TRIAL International is active since 2014 in the east of the Democratic Republic of the Congo (DRC). Bordering on Rwanda and Burundi, this zone is the one most affected by the conflict. Incessant fighting has been going on there since 1994 between the armed rebel factions and the national security forces. Civilians have often come under attack and tens of thousands of victims have been left in its wake.
The genocide of 1994 in Rwanda has had tragic repercussions in eastern DRC. Over a period of 20 years, DRC’s civil war has caused millions of direct and indirect victims, making it the deadliest conflict since the end of World War II. In many places, armed groups and national security forces are still tearing each other apart to gain control of the territory. Greed for its ample mining and agricultural resources make it all the more vulnerable.
The judicial system remains highly dysfunctional, and impunity remains widespread for state and non-state actors alike. The remoteness of certain areas and the poor infrastructures make it particularly difficult for crimes to get reported and documented.

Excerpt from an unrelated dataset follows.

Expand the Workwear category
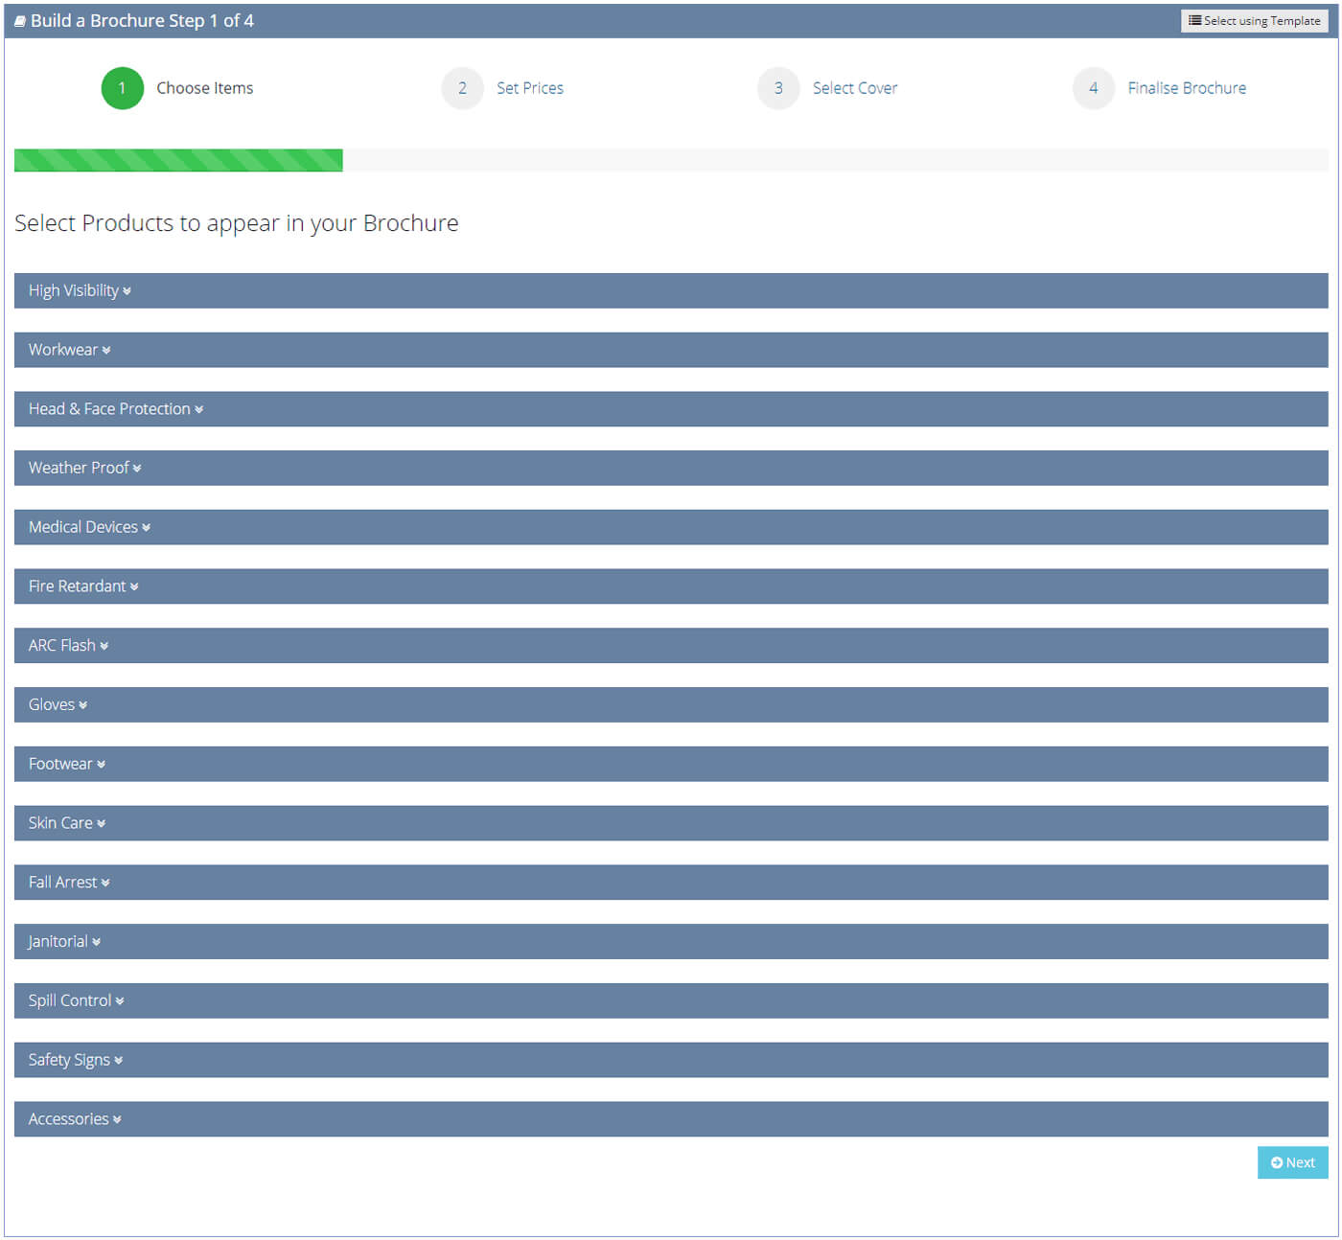 (x=671, y=350)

What does TRIAL International do in DRC?
TRIAL International operates in Eastern DRC within international civil society networks. Its work and expertise complement that of the other actors’, for instance in security, forensics or peace-building. All work to reinforce the capacity of the Congolese state to prosecute mass crimes.
Bringing justice to victims
TRIAL International takes up cases involving one to several hundred victims. All support comes free-of-charge for the victims, and may include medical and psychological care when needed. It is also one of the few NGOs helping victims receive reparations.
Each year, a 12-months coaching program destined to lawyers offers an individualized, in-depth training on mass crimes litigation. Covering national, regional and international procedures, it combines theoretical inputs with real-cases applications. At the end of their training, lawyers often stay involved with TRIAL’s ongoing cases.
In eastern DRC, both rebel armed groups and the army are responsible for gross human rights violations. TRIAL International believes that no one should be above the law, and has therefore brought cases against warlords, policemen, army officers and politicians alike.